Sure. I think Bob had mentioned that we hedge only through members of our bank group. So those that hedge with us are secured by our assets. We had one smaller bank relationship recently that requested that we make a cash deposit with them as we unwind our exposure with them so we've done that. But we remain in good shape with our hedge relationships and certainly we have significant capacity to add to those positions which is to do so.

One other thing I might mention in this regard is that you'll see when we file our 10-Q, and we do this routinely with each of our filings, quarterly filings, you'll see that we had a hedge liability at the end of the quarter of about $500 million. With the decline in crude oil prices recently, that hedge liability today if we were to run the calculation today to determine the hedge liability, that liability would be closer to $300 million. So the liability itself has come down by roughly 40% since the end of the quarter.

Yves Siegel - Aroya Capital

Thank you, gentlemen.

Ed Cohen

Okay. Next?


And your next question comes from the line of Helen Weir of Lehman Brothers.

Helen Weir - Lehman Brothers

Yes, hi, good morning. I just had a quick question about the status of the Tenark pipeline project, how the negotiation with the shippers are going? If you could just give any updates there?

Bob Firth

This is Bob. We continue to negotiate with our shippers on the Tenark project. We held our open season. We continue to talk to them. We've also submitted another request for transportation to Southwestern. They're wanting additional capacity and they're anticipating another large commitment. So we've also made a bid to them for a pipeline as well as the Tenark. So we're continuing to negotiate with several parties.
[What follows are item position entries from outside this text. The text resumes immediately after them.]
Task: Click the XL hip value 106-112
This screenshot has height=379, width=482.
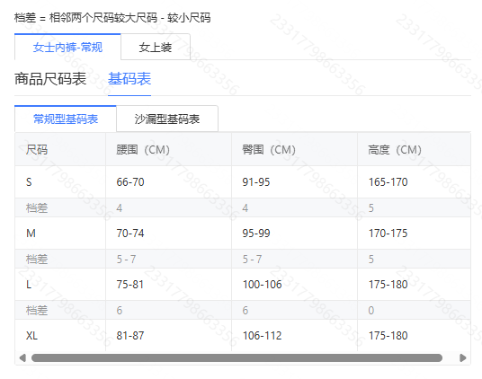Action: click(x=263, y=336)
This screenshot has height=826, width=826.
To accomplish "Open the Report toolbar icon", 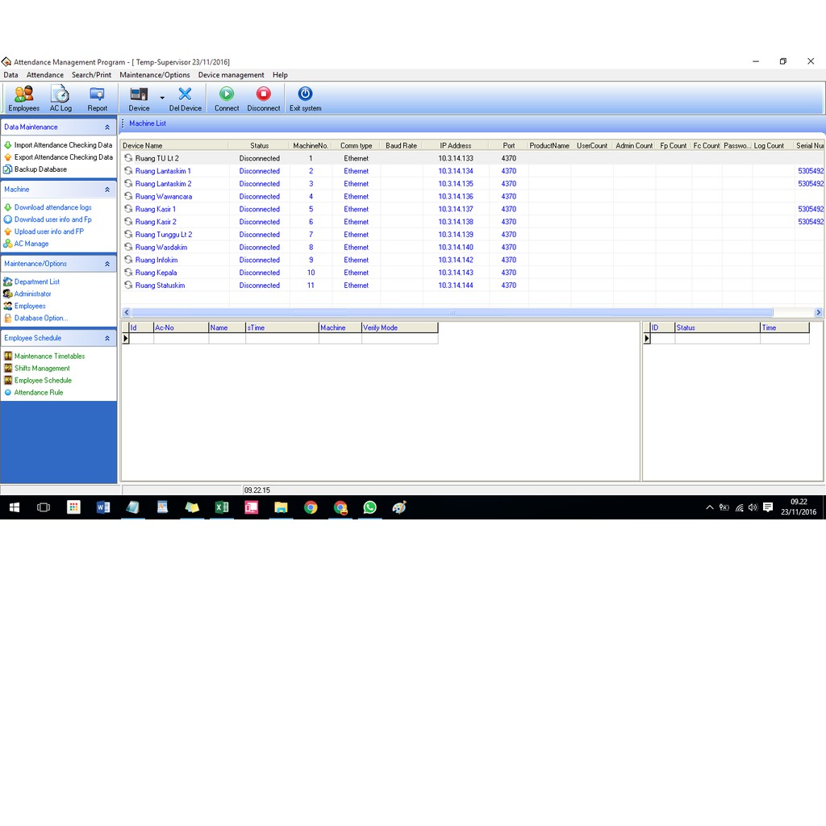I will pyautogui.click(x=98, y=94).
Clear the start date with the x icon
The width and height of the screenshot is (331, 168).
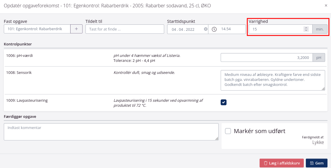point(205,29)
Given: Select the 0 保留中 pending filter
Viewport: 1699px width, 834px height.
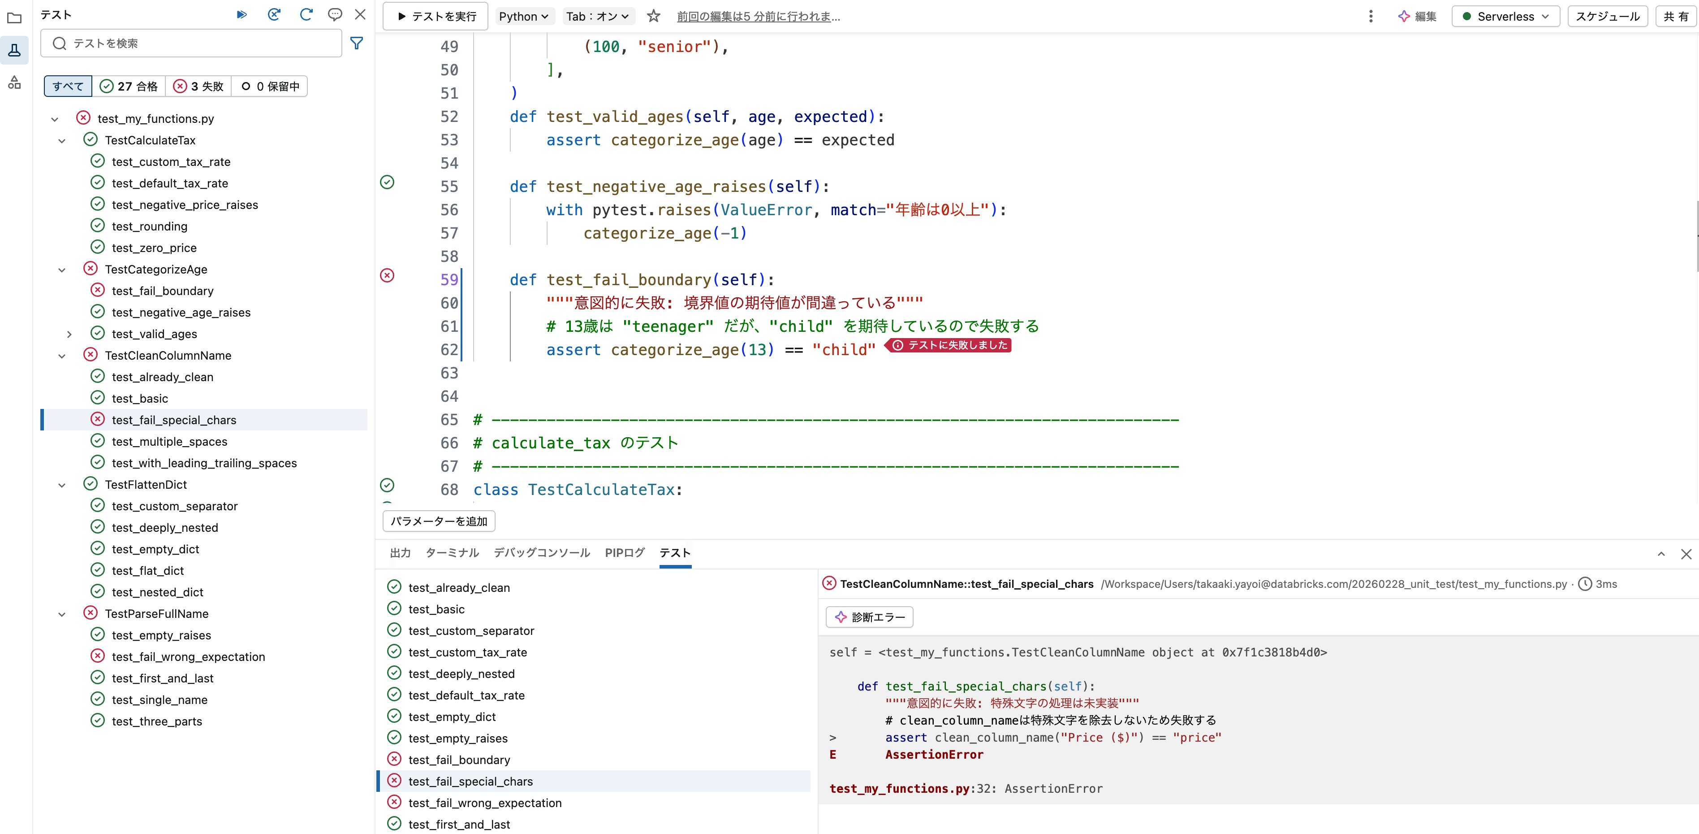Looking at the screenshot, I should click(270, 86).
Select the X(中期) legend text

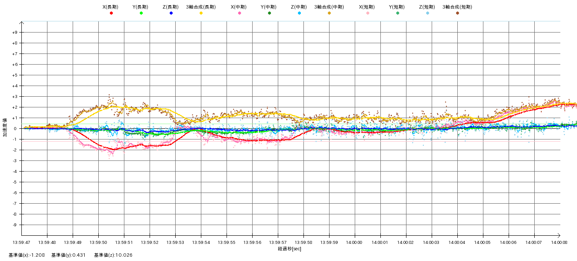pos(239,7)
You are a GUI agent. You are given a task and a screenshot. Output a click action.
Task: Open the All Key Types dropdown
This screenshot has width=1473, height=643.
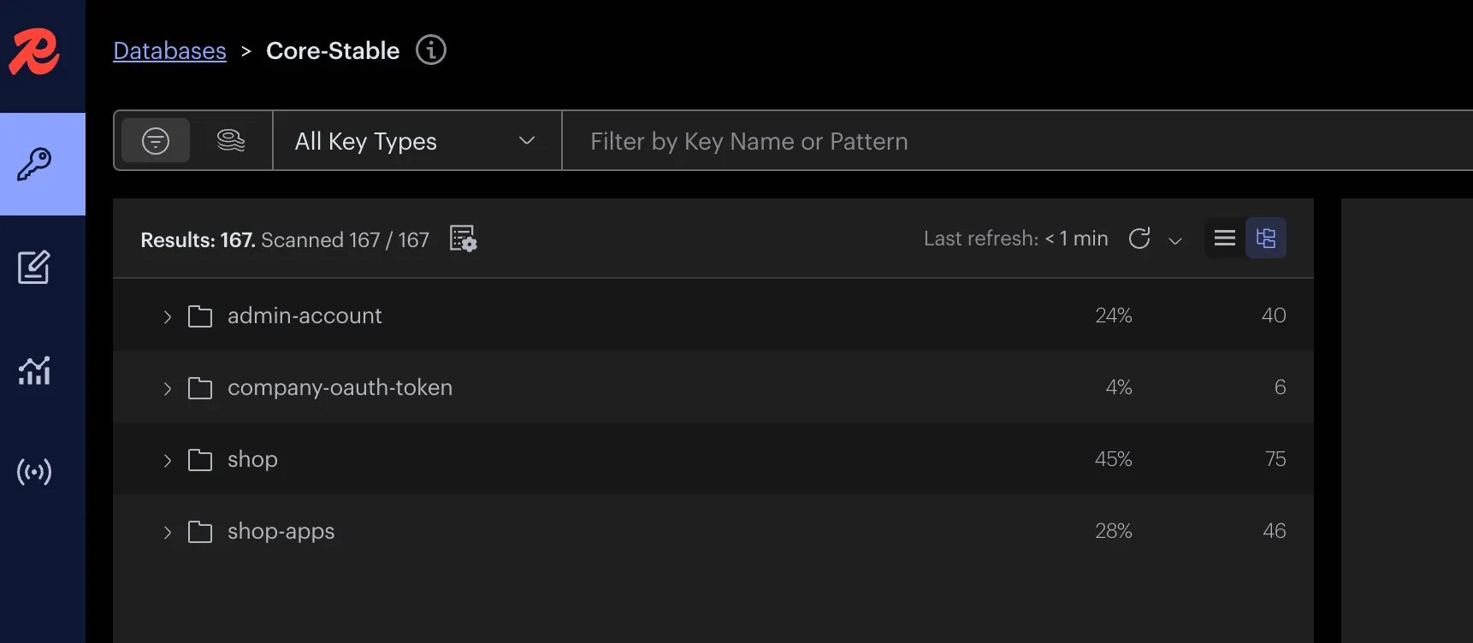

We also naturally will be offering transportation as soon as the Standing Rock compressor comes on because FERC requirements we'll open that up for people to take that transportation and we've had a number waiting in line for a while. We continue to work on a couple of smaller projects within the system that producers are wanting that will be additive to Ozark in the future. So that's kind of an overall summary working on a number of different projects there.

Helen Weir - Lehman Brothers

All right. Great. Thank you.


You have no further questions at this time.

Ed Cohen

All right, we thank everyone for their participation. And as you can hear, we are optimistic about the future and I hope that we will have as a result some really good things to report at conference call in about three months. Thank you all. Bye.


Ladies and gentlemen, thank you for your participation in today's call. This concludes the presentation. You may now disconnect. Good day.